Der wiederum bekam die härtesten Fragen vom Moderator von seinem (nun möglicherweise ehemaligen) Lieblingssender Fox gestellt: Die Einkommenssteuer 2016 und 2017 («Millionen»), die Distanzierung von «White Supremacists» (Die Linken und vor allem «die Antifa» sind viel schlimmer).
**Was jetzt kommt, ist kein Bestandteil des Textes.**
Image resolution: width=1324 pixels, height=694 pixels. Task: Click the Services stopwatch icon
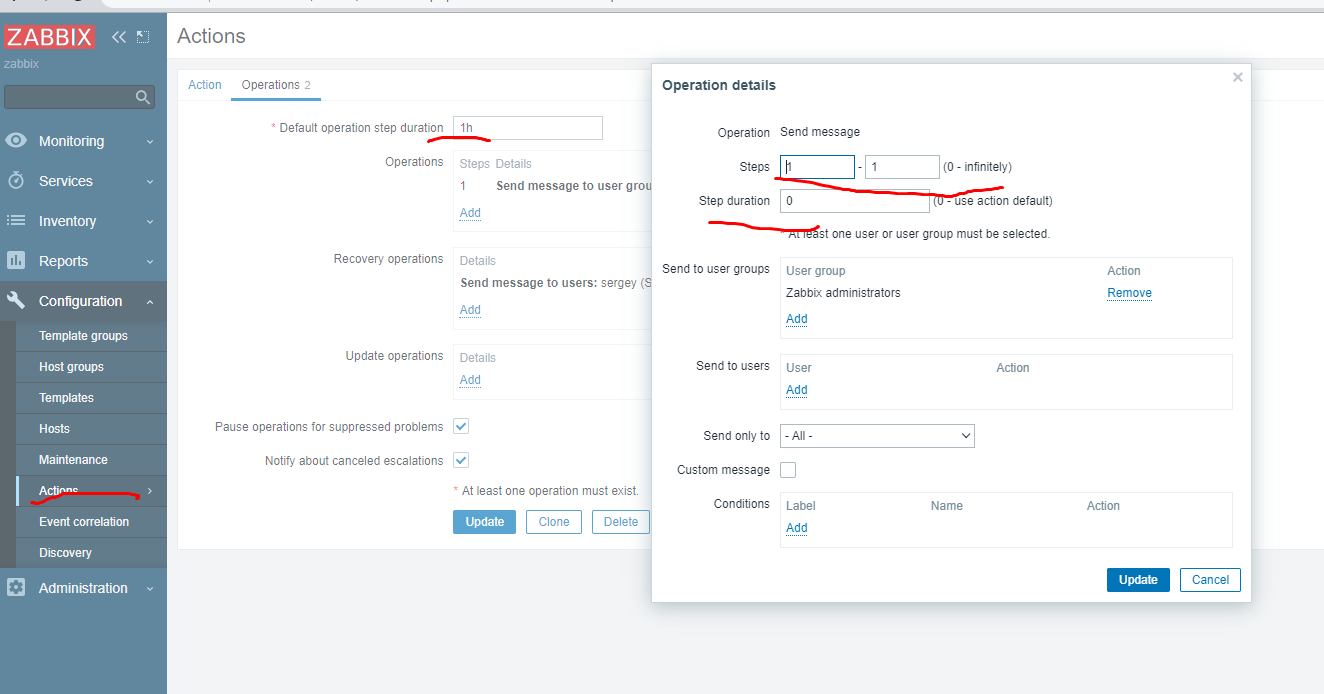(x=16, y=181)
Der skandalöseste, wenn auch nicht überraschende Moment aber kam am Schluss: Donald Trump weigerte sich nicht nur, klar zu sagen, ob er darauf verzichten werde, sich zum Sieger zu erklären, bevor ein belastbares Auszählungsergebnis vorliegt, was angesichts der zu erwartenden hohen Zahl von Briefwahlstimmen Tage dauern dürfte, und seine Anhänger so lange zur Zurückhaltung mahnen, sondern nutzte auch diese Gelegenheit wieder, um in der Sache durch nichts gerechtfertigt und mit unbestätigten Räuberpistolen illustriert, Zweifel an der Legitimität der Briefwahl und damit der Wahl insgesamt zu säen. Und so bleibt, neben der Frage, ob dieses Format angesichts eines Kandidaten, der sich an keine Regeln zu halten bereit ist, fortgeführt werden kann, vor allem eins: Die Sorge, ob es am Ende dieses Jahres im Falle einer Wahlniederlage von Donald Trump einen friedlichen Machtwechsel geben wird.